The Fed Powell cut interest rate this past week because the Markets demanded it, Trump has been blasting Fed Powell about lowering rates and to keep the party going. But don’t expect your interest rate on your credit card or car note to go down. The interest rate cut was the federal funds rate that was cut, meaning the rate banks charge each other over short periods.
The last time I spoke about rates, specially the 10 yr bond rates was in May,
On the monthly chart price breached the up trendline to the downside in December and currently sits in the monthly demand zone at 2.322%. Interest rates might go up in the short term,
but my bias is that rates will go down longer term because of the macro picture.
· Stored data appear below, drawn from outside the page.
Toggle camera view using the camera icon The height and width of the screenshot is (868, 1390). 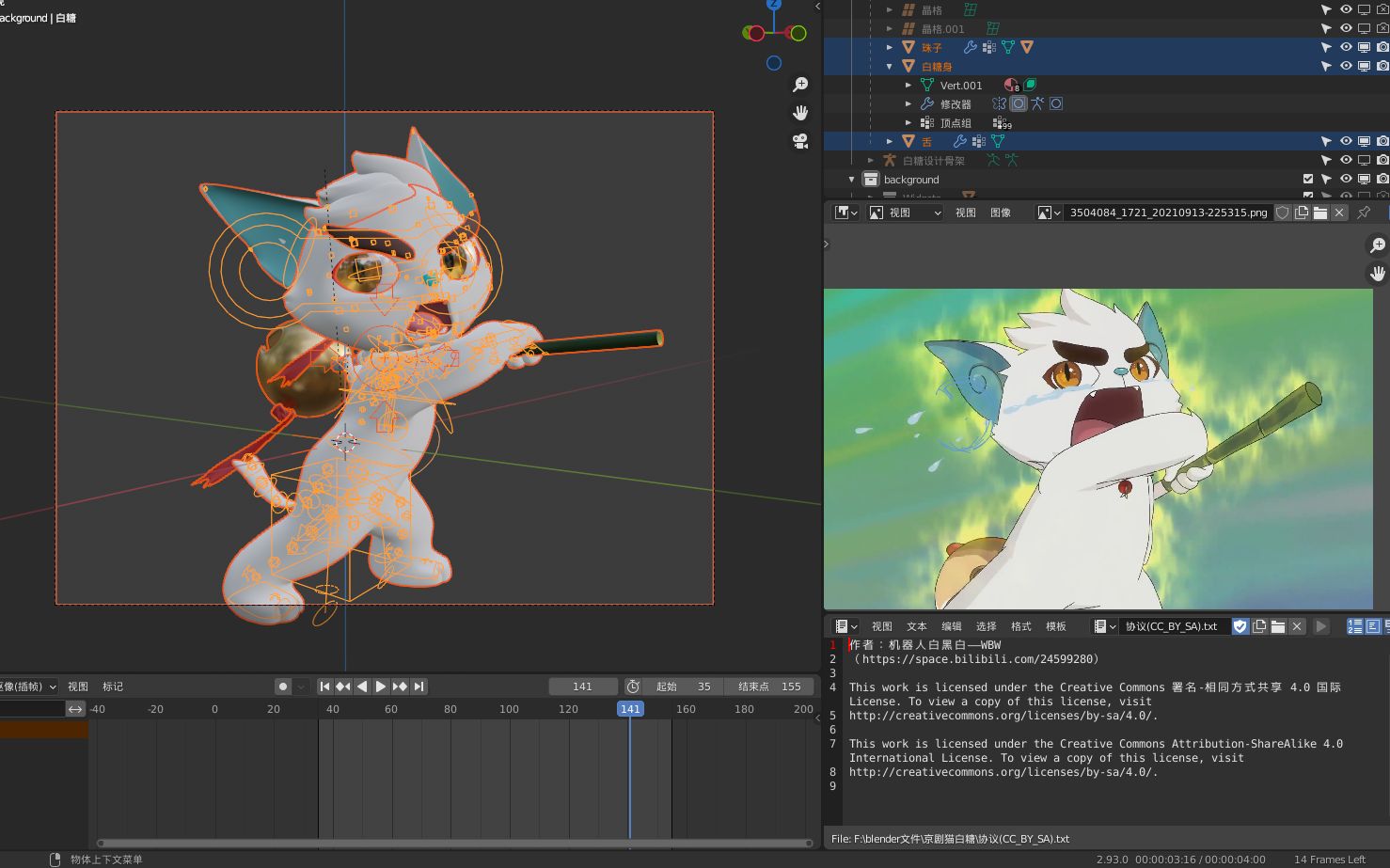pyautogui.click(x=800, y=141)
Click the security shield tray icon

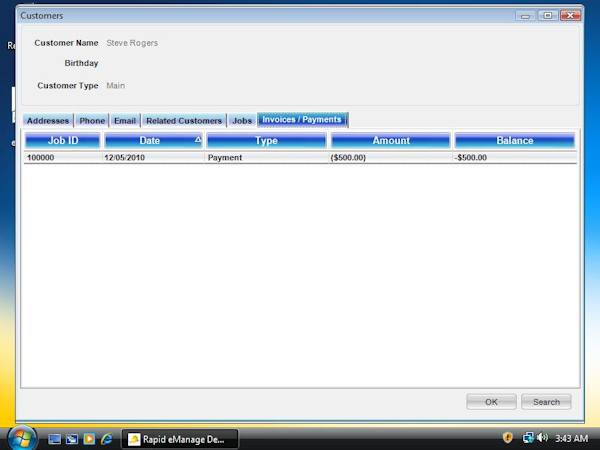[x=508, y=438]
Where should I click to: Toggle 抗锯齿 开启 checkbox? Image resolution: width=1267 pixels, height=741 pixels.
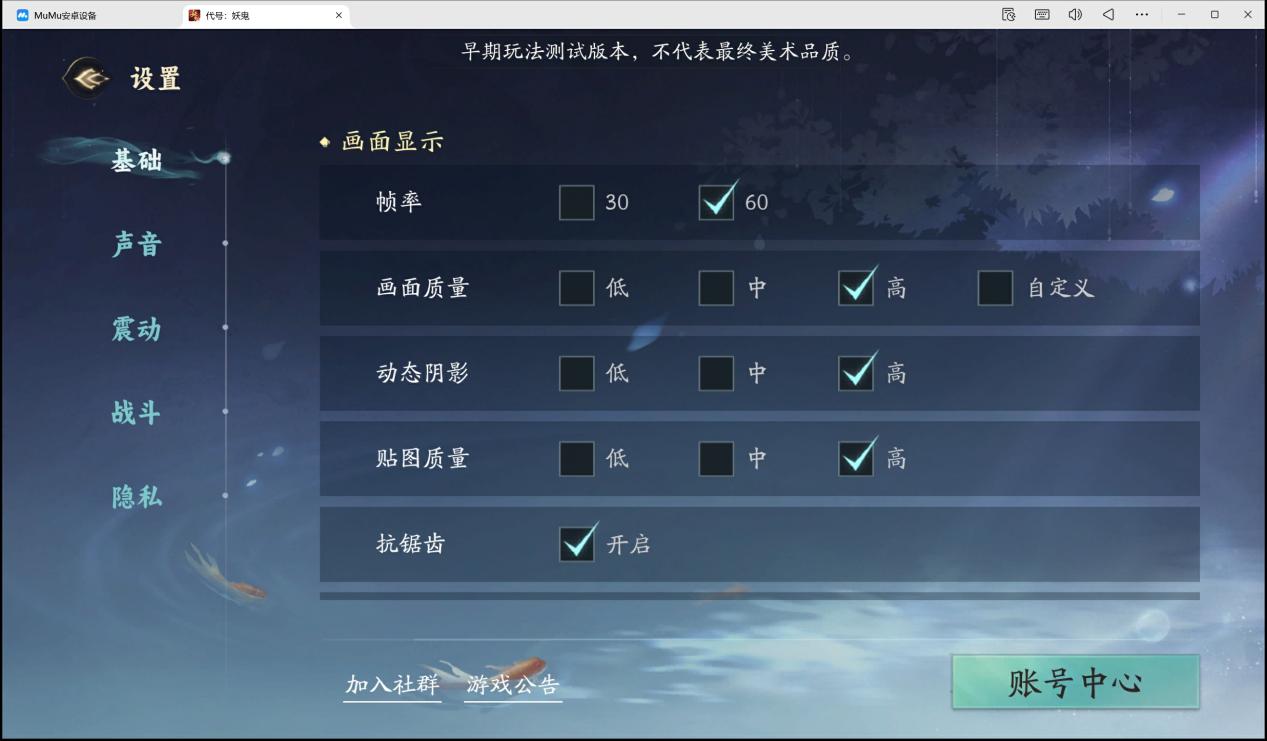(x=577, y=543)
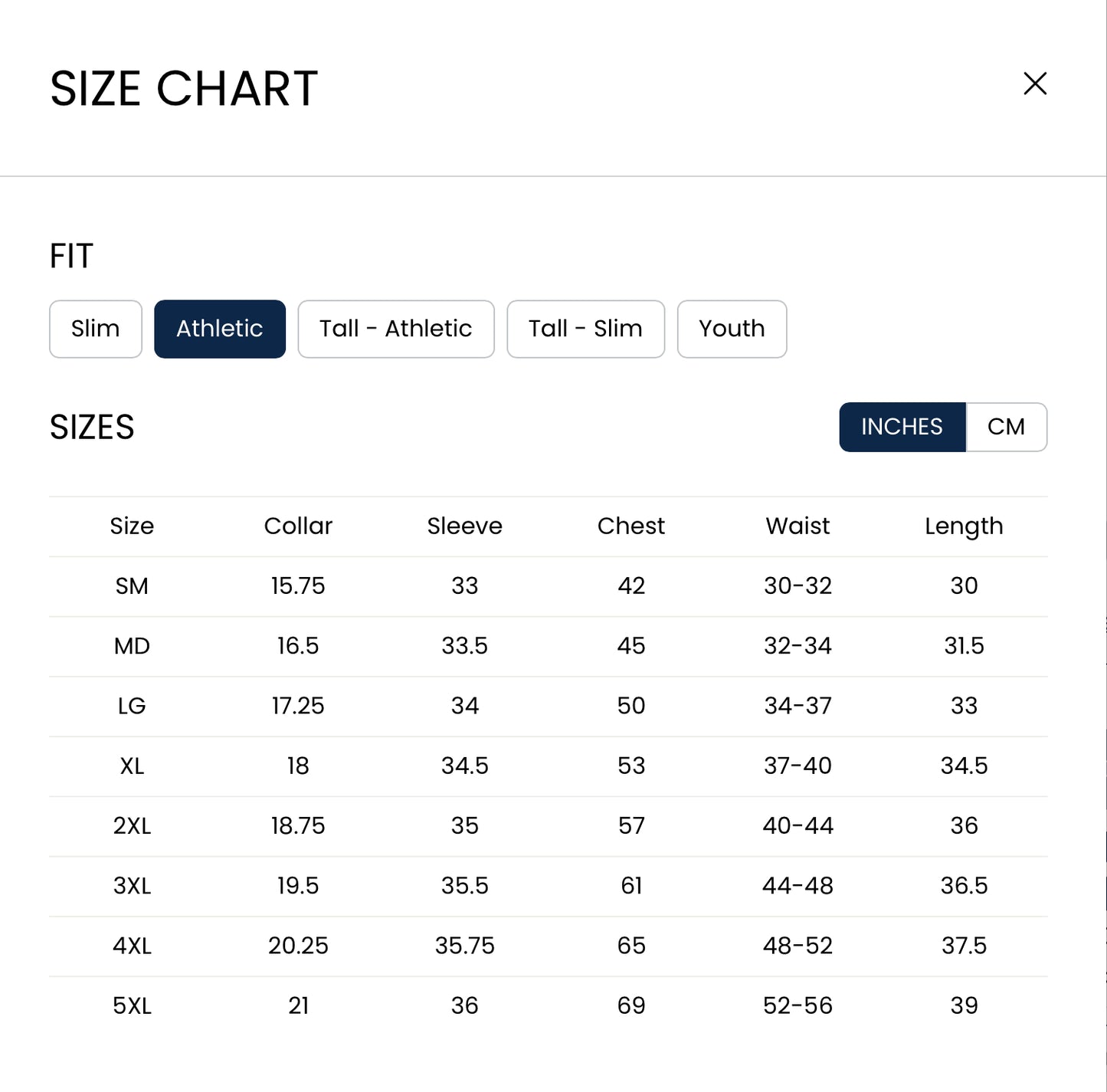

In addition to the rate cut, the news of more tariffs on Chinese goods and continued weak US PMI manufacturing data this past week,
the yield on the 10 yr bond is now below 2%. This is a really big deal, because we haven’t seen rates this low in years, a testament that the economy is slowing down and a recession is right around the corner (I’m targeting May of 2020, but by that time, the Markets might be down 20%-30%). So while Fed Powell is saying don’t expect more rate cuts, he won’t have a choice but to continue to cutting rates.
This post is my personal opinion. I’m not a financial advisor, this isn’t financial advise. Do your own research before making investment decisions.